Please update the records below by changing every "Screen dimensions" to "Screen size", leaving all else unchanged.

(Data listing)
◇ ◇ ◇
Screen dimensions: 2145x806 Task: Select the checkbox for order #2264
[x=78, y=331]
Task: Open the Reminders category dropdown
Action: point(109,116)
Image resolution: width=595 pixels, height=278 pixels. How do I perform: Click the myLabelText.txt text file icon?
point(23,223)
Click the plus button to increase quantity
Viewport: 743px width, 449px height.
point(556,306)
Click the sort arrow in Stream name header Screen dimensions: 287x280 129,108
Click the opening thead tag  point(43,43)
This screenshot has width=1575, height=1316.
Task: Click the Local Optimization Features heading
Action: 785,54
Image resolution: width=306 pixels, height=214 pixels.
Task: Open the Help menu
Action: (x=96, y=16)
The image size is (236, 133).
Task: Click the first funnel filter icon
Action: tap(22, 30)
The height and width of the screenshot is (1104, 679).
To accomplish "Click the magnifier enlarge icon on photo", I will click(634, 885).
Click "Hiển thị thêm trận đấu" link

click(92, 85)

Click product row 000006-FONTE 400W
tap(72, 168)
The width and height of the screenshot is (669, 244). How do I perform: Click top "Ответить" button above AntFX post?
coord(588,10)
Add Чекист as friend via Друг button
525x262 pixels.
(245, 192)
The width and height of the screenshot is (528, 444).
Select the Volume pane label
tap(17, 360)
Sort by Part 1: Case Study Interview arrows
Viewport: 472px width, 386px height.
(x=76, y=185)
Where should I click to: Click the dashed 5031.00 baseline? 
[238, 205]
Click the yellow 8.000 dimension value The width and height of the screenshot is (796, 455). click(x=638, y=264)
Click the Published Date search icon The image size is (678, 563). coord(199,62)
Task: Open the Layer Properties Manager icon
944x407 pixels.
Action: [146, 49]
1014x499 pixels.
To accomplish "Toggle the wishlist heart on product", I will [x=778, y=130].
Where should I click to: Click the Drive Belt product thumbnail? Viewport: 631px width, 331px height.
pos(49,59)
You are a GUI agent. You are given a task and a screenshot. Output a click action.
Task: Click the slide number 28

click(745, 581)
◇ ◇ ◇
### [Task solution]
Screen size: 2145x806 Task: Select the checkbox for order #2264
[x=78, y=331]
Task: Open the Reminders category dropdown
Action: point(109,116)
Image resolution: width=595 pixels, height=278 pixels. How do I perform: Click the myLabelText.txt text file icon?
point(23,223)
Click the plus button to increase quantity
Viewport: 743px width, 449px height.
point(556,306)
Click the sort arrow in Stream name header Screen size: 287x280 129,108
Click the opening thead tag  point(43,43)
This screenshot has width=1575, height=1316.
Task: Click the Local Optimization Features heading
Action: 785,54
Image resolution: width=306 pixels, height=214 pixels.
Task: Open the Help menu
Action: (x=96, y=16)
The image size is (236, 133).
Task: Click the first funnel filter icon
Action: tap(22, 30)
The height and width of the screenshot is (1104, 679).
To accomplish "Click the magnifier enlarge icon on photo", I will click(634, 885).
Click "Hiển thị thêm trận đấu" link

click(92, 85)

Click product row 000006-FONTE 400W
tap(72, 168)
The width and height of the screenshot is (669, 244). How do I perform: Click top "Ответить" button above AntFX post?
coord(588,10)
Add Чекист as friend via Друг button
525x262 pixels.
(245, 192)
The width and height of the screenshot is (528, 444).
Select the Volume pane label
tap(17, 360)
Sort by Part 1: Case Study Interview arrows
Viewport: 472px width, 386px height.
(x=76, y=185)
Where should I click to: Click the dashed 5031.00 baseline? 
[238, 205]
Click the yellow 8.000 dimension value The width and height of the screenshot is (796, 455). click(x=638, y=264)
Click the Published Date search icon The image size is (678, 563). coord(199,62)
Task: Open the Layer Properties Manager icon
944x407 pixels.
Action: [146, 49]
1014x499 pixels.
To accomplish "Toggle the wishlist heart on product", I will [x=778, y=130].
Where should I click to: Click the Drive Belt product thumbnail? Viewport: 631px width, 331px height.
pos(49,59)
You are a GUI agent. You are given a task and a screenshot. Output a click action.
Task: Click the slide number 28

click(745, 581)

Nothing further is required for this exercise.